Si affacciano oggi questioni nuove, allorché le amministrazioni iniziano ad affrontare la questione della fruizione dei permessi da parte del personale che svolga la prestazione in modalità agile (cd. smart working). Nel merito, l’Aran, investita della vicenda, ha correttamente concluso per la compatibilità, a priori, delle due fattispecie, specie ove siano state individuate le fasce di reperibilità, nelle quali il lavoratore deve rendersi contattabile e disponibile per l’amministrazione. In tali fattispecie, secondo l’Agenzia, «anche nella modalità lavorativa agile potrebbe risultare necessaria la fruizione su base oraria dei permessi retribuiti previsti dal vigente CCNQ in tema di prerogative sindacali. Infatti, essi nella fattispecie in esame, si concretizzerebbero nella possibilità per il dipendente, in relazione ad un intervallo temporale determinato, di poter svolgere attività sindacale in orario coincidente con le predette fasce di reperibilità» .
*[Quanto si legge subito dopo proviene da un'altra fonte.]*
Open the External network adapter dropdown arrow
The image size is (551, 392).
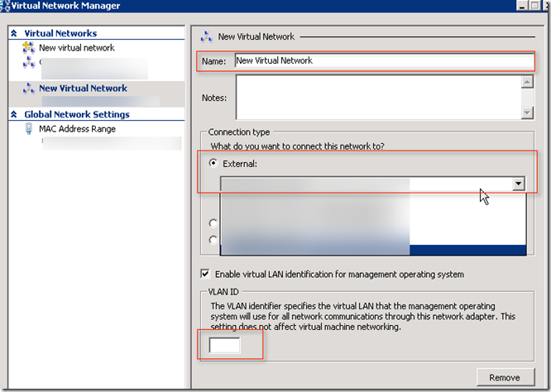(518, 184)
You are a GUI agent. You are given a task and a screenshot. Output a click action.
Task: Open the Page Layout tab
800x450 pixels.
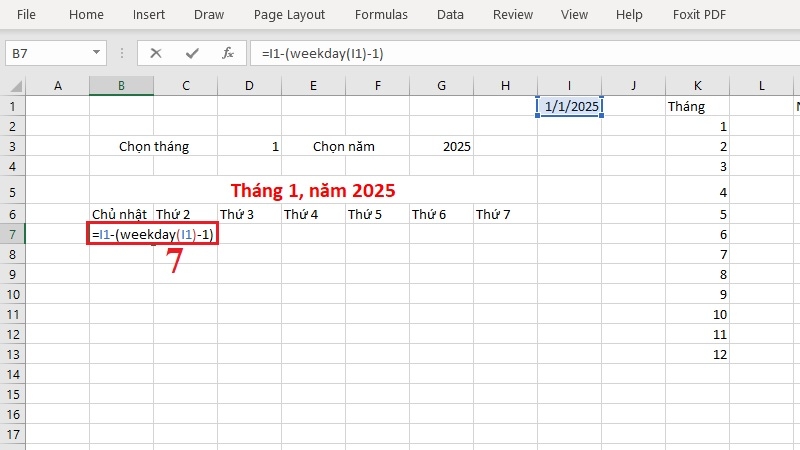pyautogui.click(x=289, y=15)
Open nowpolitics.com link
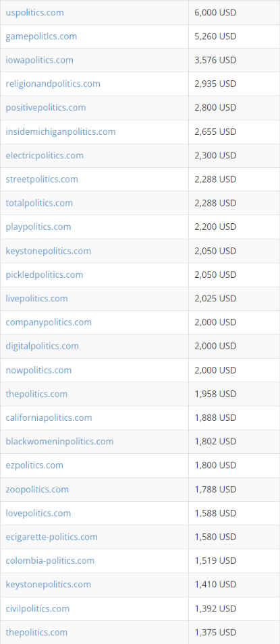Screen dimensions: 280x644 tap(38, 370)
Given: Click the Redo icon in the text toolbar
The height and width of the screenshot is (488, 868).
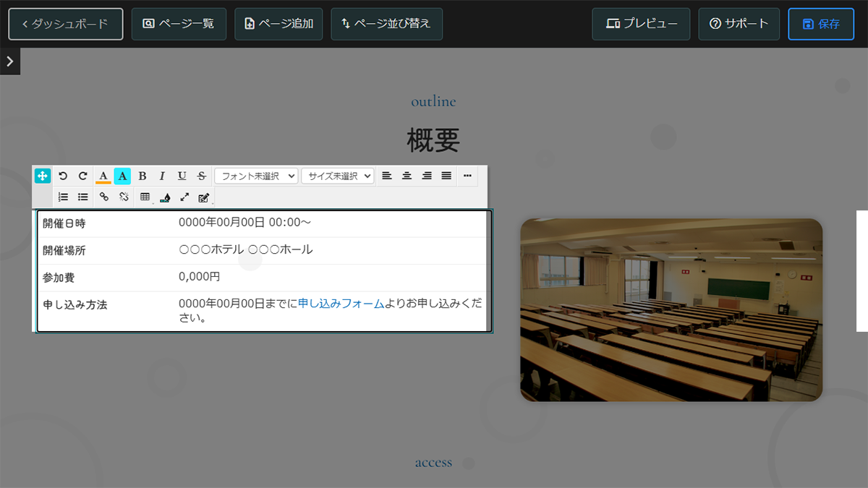Looking at the screenshot, I should click(x=82, y=175).
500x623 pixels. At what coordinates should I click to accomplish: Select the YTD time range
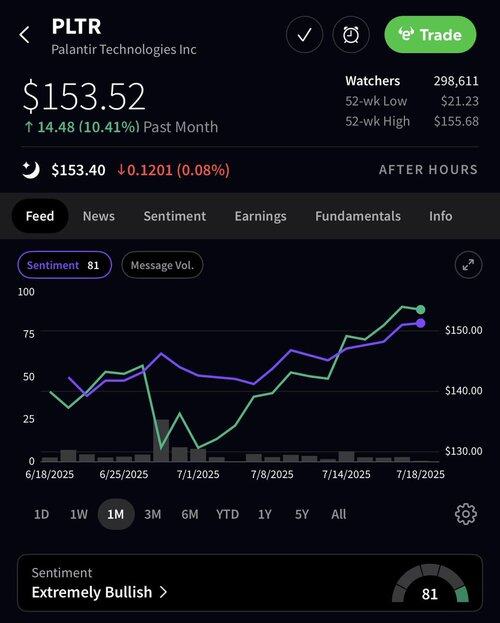tap(227, 514)
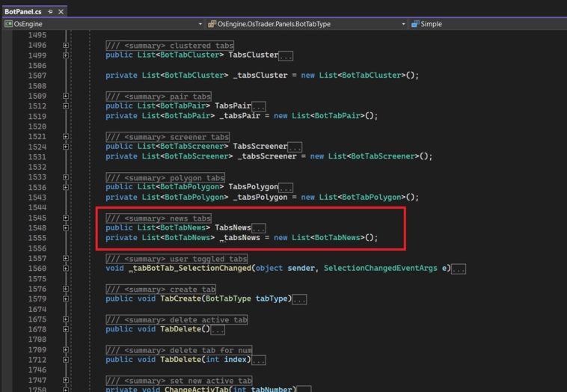Click line number 1507 in the gutter
This screenshot has width=567, height=392.
pos(37,76)
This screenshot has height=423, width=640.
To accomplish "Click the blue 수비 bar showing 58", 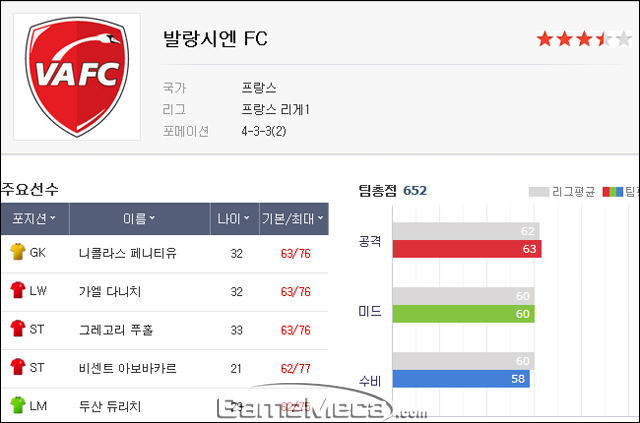I will 461,378.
Queste ipotesi, da un lato, rendono più difficili i controlli e le comunicazioni istituzionali “classiche”; dall’altro, spingono verso nuove forme di organizzazione dell’attività del sindacato, che sembrerebbero maggiormente idonee a tradursi in un coinvolgimento più efficace dei lavoratori e in una fruizione più economica delle prerogative sindacali, in una prospettiva win-win, di sicuro interesse per tutte le parti in campo, stakeholder e utenti del servizio compresi. La sensazione è, però, di essere perennemente “a metà del guado”, ove gli obblighi digitalizzati di gestione delle prerogative sindacali siano interpretati più come compliance che come tasselli indispensabili per una migliore adeguata erogazione dei servizi pubblici , in un eterno ritorno alle originarie esigenze di efficienza, efficacia ed economicità, ancora non completamente soddisfatte.